While avoiding jail time is the most notable benefit of monitoring by GPS bracelets, there are some downsides. A defendant subject to monitoring by GPS bracelets may end up with additional arrest warrants, be required to return to court frequently, or pick up charges for tampering with the device. Sometimes, GPS have faults or flaws that end up being attributed to the defendant, with severe penalties resulting. In some instances, the system may malfunction, or a defendant could get accused of breaking the agreed terms. The device can also sound an alarm if the individual wearing the GPS bracelet tampers with the device in an attempt to remove it. Taking out or interfering with the monitor is illegal and can be punishable by about five years imprisonment, paying up to $5,000 fine, or both.

The GPS bracelet’s warning signal does not only get deployed to the defendant, but also the probation or parole officers who control it. For example, if a defendant fails to adhere to the rules by going beyond the permitted location range, authorities will be notified and follow up. The violation could be considered a violation of the sentence and additional consequences may be imposed; such as being arrested on sight or being ordered to appear before a judge. Ultimately, the judge can revoke the GPS bracelet and jail the individual who violates the required conditions of monitoring.

Another crucial concern about monitoring by GPS bracelets is the existence of microphones on the devices. The main benefits of GPS bracelets are that they include a fixed-line phone. The monitoring system is able to call the wearer at home or at wear. The device typically uses speech recognition software to detect the identity of the individual who received the call.
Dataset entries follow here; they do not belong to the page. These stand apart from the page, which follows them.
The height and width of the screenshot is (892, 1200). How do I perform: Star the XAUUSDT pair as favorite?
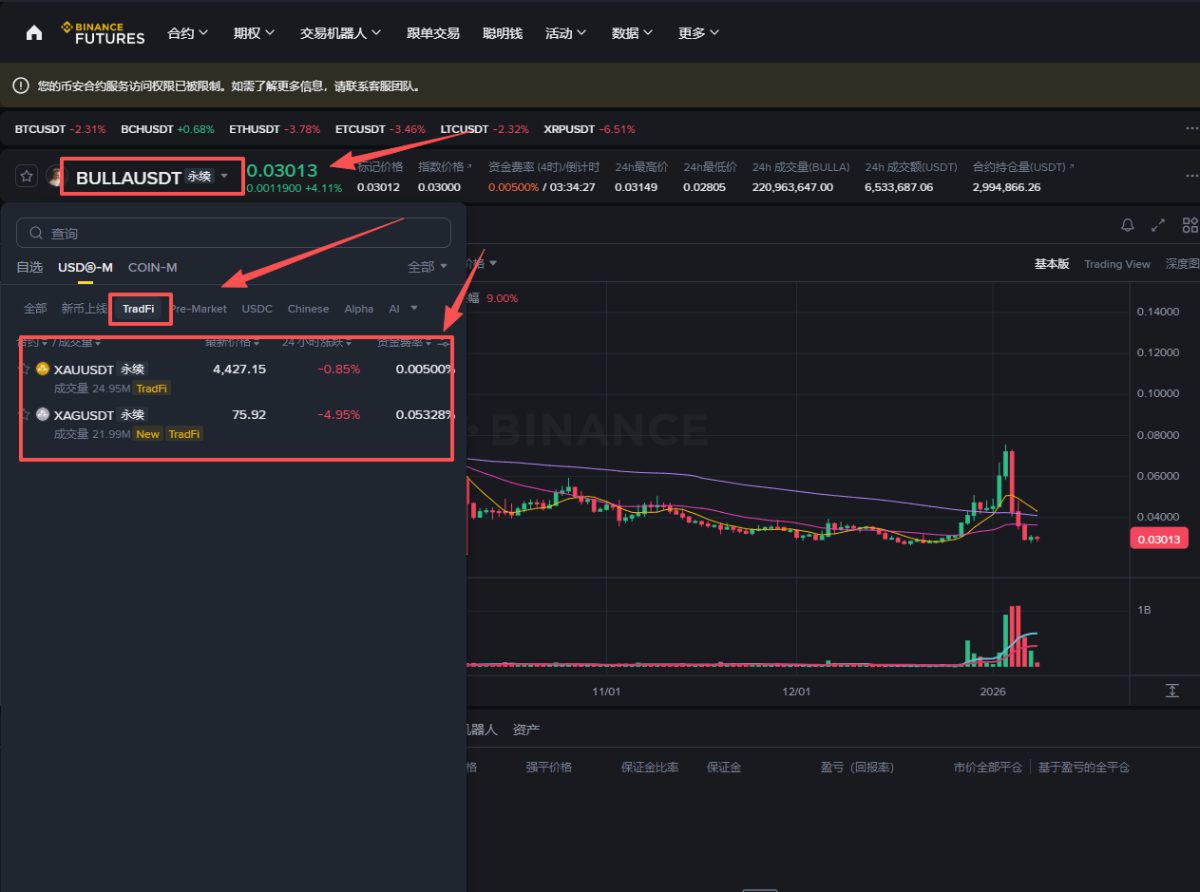(x=24, y=369)
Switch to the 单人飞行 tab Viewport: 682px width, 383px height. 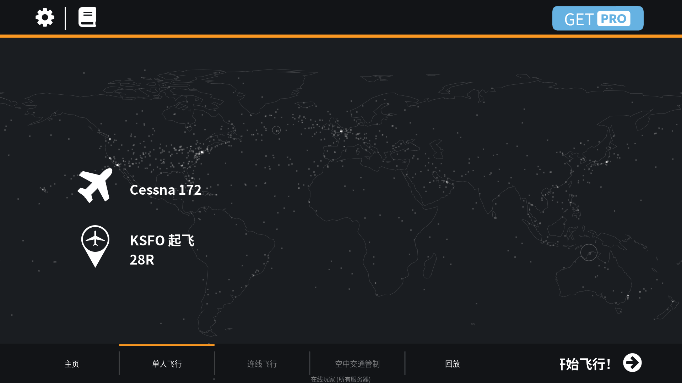point(167,364)
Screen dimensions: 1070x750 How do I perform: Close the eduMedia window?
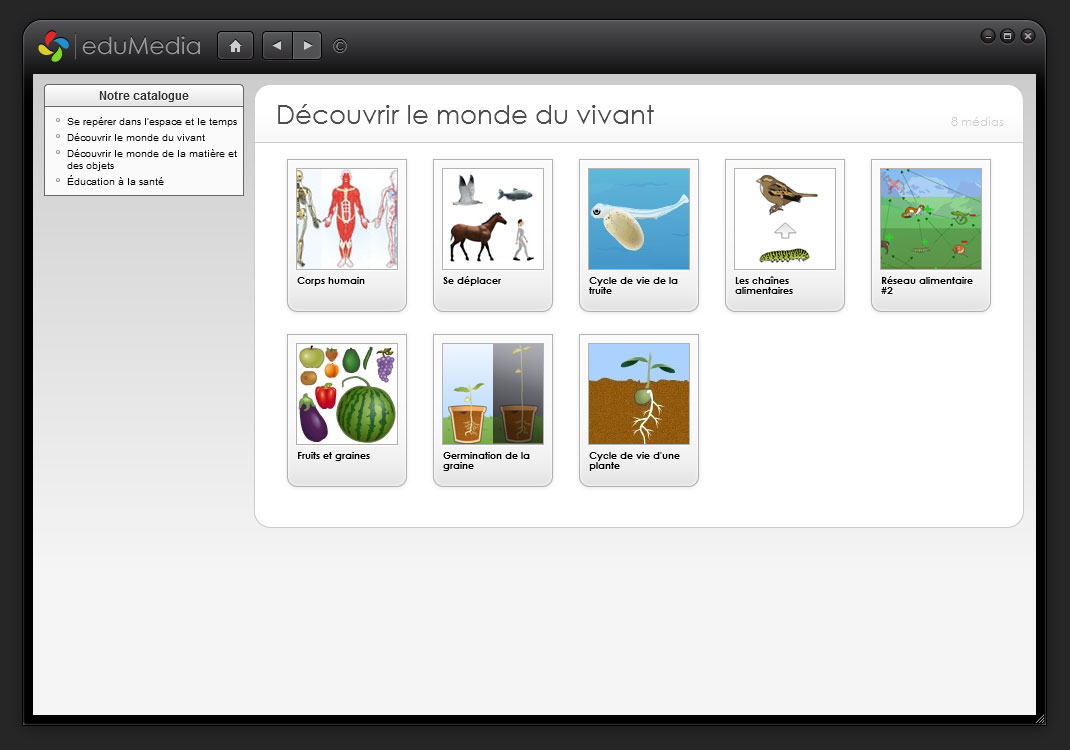pos(1028,36)
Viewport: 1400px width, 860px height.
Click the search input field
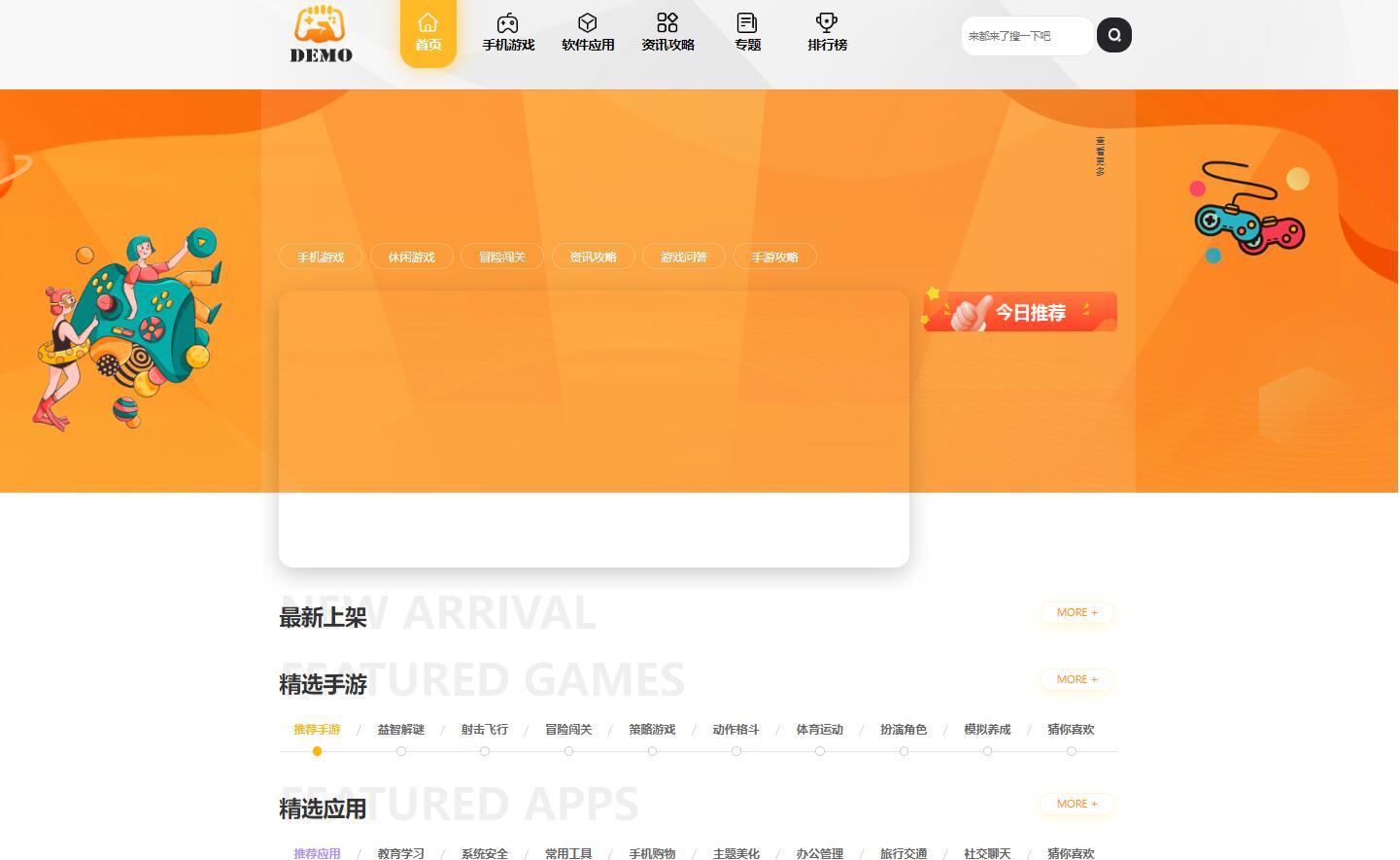(x=1026, y=36)
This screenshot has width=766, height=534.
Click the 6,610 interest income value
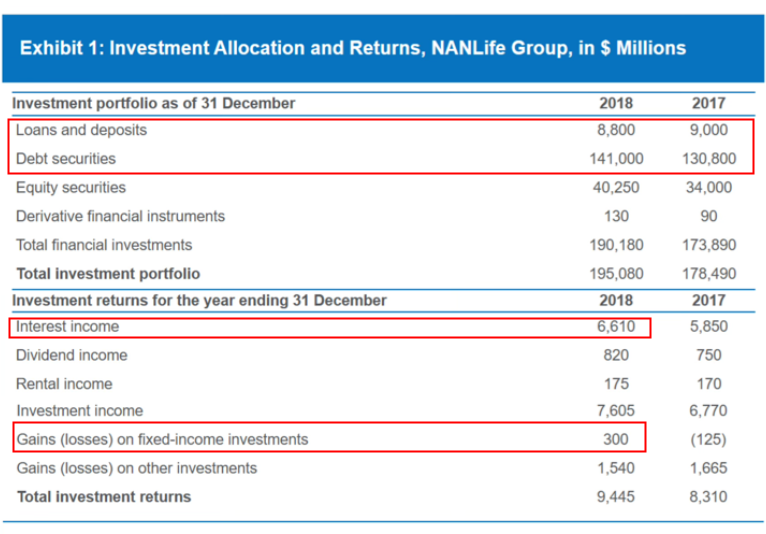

In the case that the defendant fails to answer, or tries to fool the system, the offender’s parole or probation officer will be notified.

GPS bracelets are also designed with microphones and communications systems to ensure communication is maintained with officers and prevent rule violations. As mentioned earlier, defendants need to be careful about loss of signal–this is a common occurrence that can lead to a broken connection to authorities. Additionally, the GPS bracelet may need to be charged frequently in order to stay powered-on for the whole day. If a defendant is out, he or she may be forced to go back to their home to charge the bracelet. Because loss of communication and tracking may be considered a sentence violation, some offenders have had their GPS bracelet monitoring revoked and served time in jail for failing to charge their device.

In conclusion, GPS bracelets feature monitoring systems with tracking and communications capabilities. For most first-time offenders and non-violent defendants, imprisonment is not an ideal sentence. As technology progresses, judges and law enforcement agencies have sought a reduction in incarceration rates through the use of alternatives such as monitoring via GPS bracelets. For an offender sentenced to wear a GPS bracelet, restrictions can be burdensome and failure to comply can lead to harsh penalties. Despite the tough requirements, these devices are still considered a favorable alternative to incarceration; defendants who comply with the requirements are able to return to their normal lives.